Claim 3.11   $X_i'(x) \subseteq D(x,w)$ and $D(i) \ge \vert D(x,w)\vert/3$. The Lemma is immediate from the following claim:

The claim is easy: if some $X_i'$-neighbor $u$ of $x$ did not distinguish $x$ from $w$ then $c(u,w)=c(u,x)=i^{\pm}$, so $x-u-w$ would be an $X_i'$-path of length 2, contradicting the assumption that ${\mathrm {dist}}_i(x,w)=3$. Now $\vert D(x,w)\vert\le 3D(i)$ by Lemma . $\qedsymbol$

Lemma 3.12   $(\forall h \ne 0)(\forall x)(x$    distinguishes at least $n-1$ pairs of color $h$$)$.

Proof. Let us construct a graph $H$ using the set $V = \{0, 1, \dots, r-1\}$ of colors as vertex set. Let $w(i,j)$ be the number of edges of color $h$ or $h^{-1}$ from $X_i(x)$ to $X_j(x)$. Put an edge between $i$ and $j$ if $w(i,j)\neq 0$; assign weight $w(i,j)$ to this edge. It follows from Exerciseconn-ex that if there is an $\{i,j\}$ edge then $w(i,j) \ge \max(\rho_i, \rho_j)$.

$H$ is a connected graph. This follows from the primitivity of $\ensuremath{\mathfrak{X}}$ (why?). Let $T$ be a spanning tree of $H$. Let us orient $T$ away from vertex (color) 0. $x$ distinguishes $\ge \tau$ edges of color $h$, where $\tau :=$ total weight of edges of $T$.

$$\tau = \sum_{i \to j} w(i,j) \ge \sum_{i \to j} \rho_j = \sum_{i=1}^{r-1} \rho_j = n-1.$$

$\qedsymbol$

Corollary 3.13   $D(i) \ge (n-1)/\rho_i$.

Proof. Count the triples $N = \left\vert\{(x,y,z) \mid c(x,y) = i, z \in D(x,y)\}\right\vert$ in two different ways.
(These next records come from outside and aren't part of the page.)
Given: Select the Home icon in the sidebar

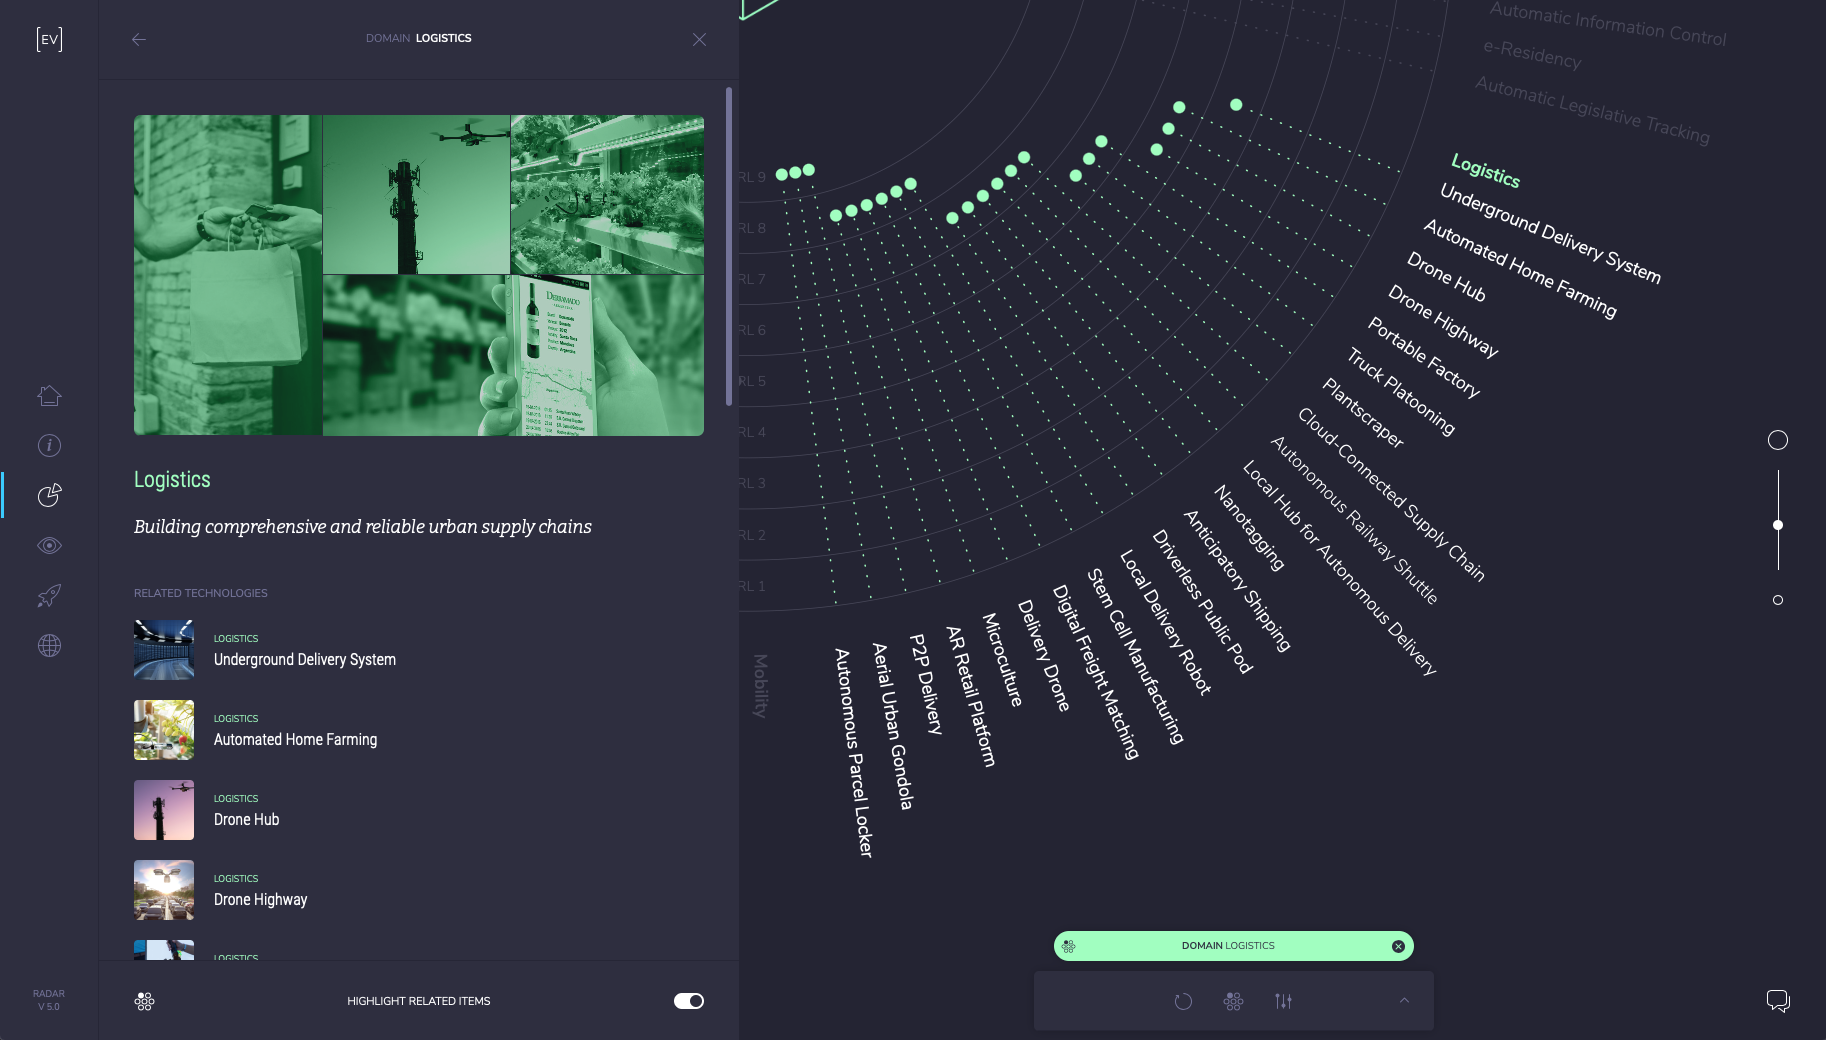Looking at the screenshot, I should pos(48,395).
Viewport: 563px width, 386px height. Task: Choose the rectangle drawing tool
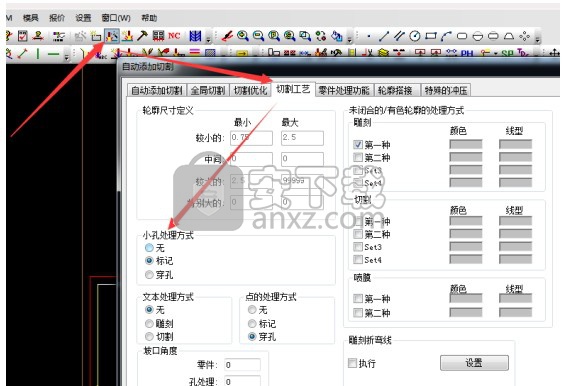[431, 36]
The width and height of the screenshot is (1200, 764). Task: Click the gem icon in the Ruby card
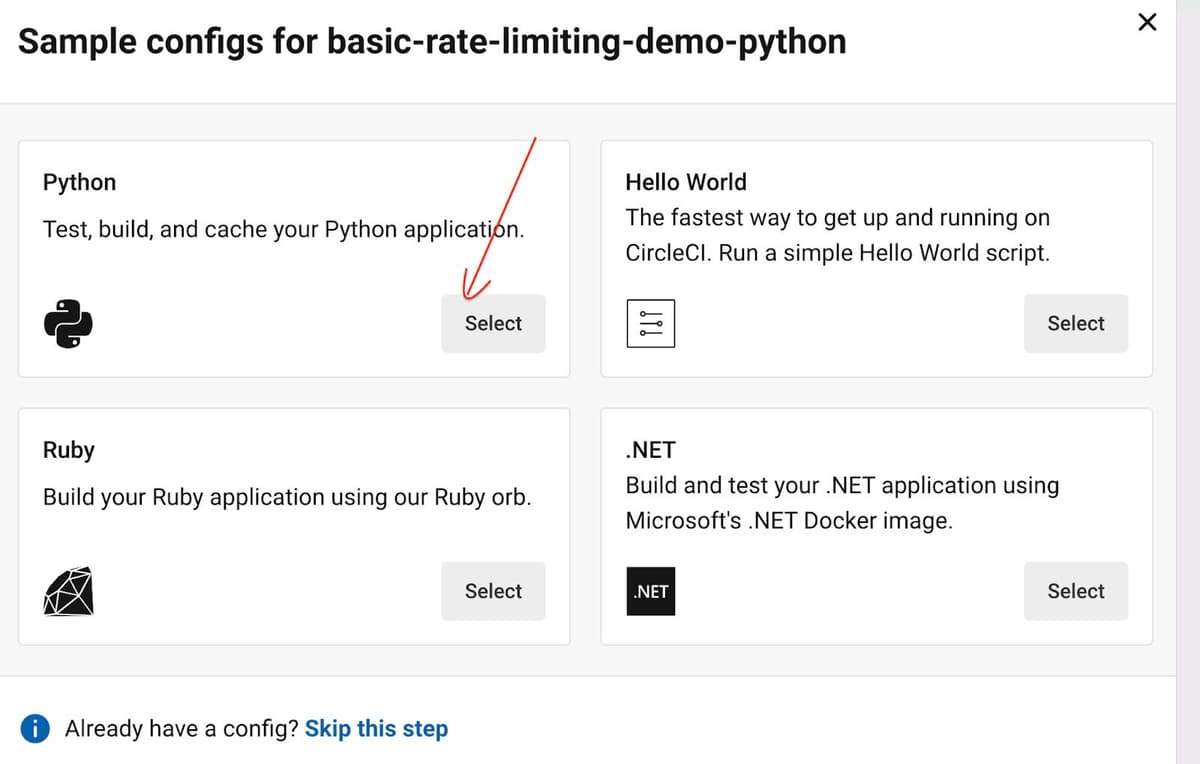pos(68,591)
Count by $(x,y)$. The number of pairs $(x,y)$ such that $c(x,y) = i$ is $n \rho_i$. For each such pair, there are $D(i)$ choices for $z$. Thus,

$$N = n \rho_i D(i).$$

Now count by $z$. There are $n$ choices for $z$. Given $z$, there are at least $n-1$ pairs $(x,y)$ distinguished by $z$. Thus

$$N = n \rho_i D(i) \ge n(n-1),$$

and so

$$\rho_i D(i) \ge n-1.$$

$\qedsymbol$

Corollary 3.14   If $\mathop{\rm diam}\nolimits (i)\ge 3$ then $D(i) \gtrsim \sqrt{n/3}.$

Proof. Multiplying the expressions for $D(i)$ from Lemma  and Corollary , we get

$$D(i)^2 \ge \frac{\rho_i}{3}\cdot \frac{n-1}{\rho_i} = \frac{n-1}{3}.$$

Thus

$$D(i) \ge \sqrt{\frac{n-1}{3}} \sim \frac{\sqrt{n}}{\sqrt{3}}.$$

$\qedsymbol$

This result, combined with Corollary , completes the proof of the Main Theorem.

This proof is based on L. Babai: ``On the order of uniprimitive permutation groups,'' Annals of Math. 113 (1981), 553-568, as simplified by N. Zemlyachenko a year later.

Conjecture 3.15   For uniprimitive coherent configurations, $D_{\min} = \Omega(n - \rho_{\max})$. (Note that this is true for the average rather than the minimum size of distinguishing sets by Lemma .)

Another open question:

Conjecture 3.16   For primitive coherent configurations of rank $r\ge 4$, $D_{\min} = \Omega(n^{1 - 1/(r-1)}))$. Or at least $D_{\min} = \Omega(n^{1 - f(r)})$, where $f(r) \to 0$.

Note that the first statement is true for $r=2$.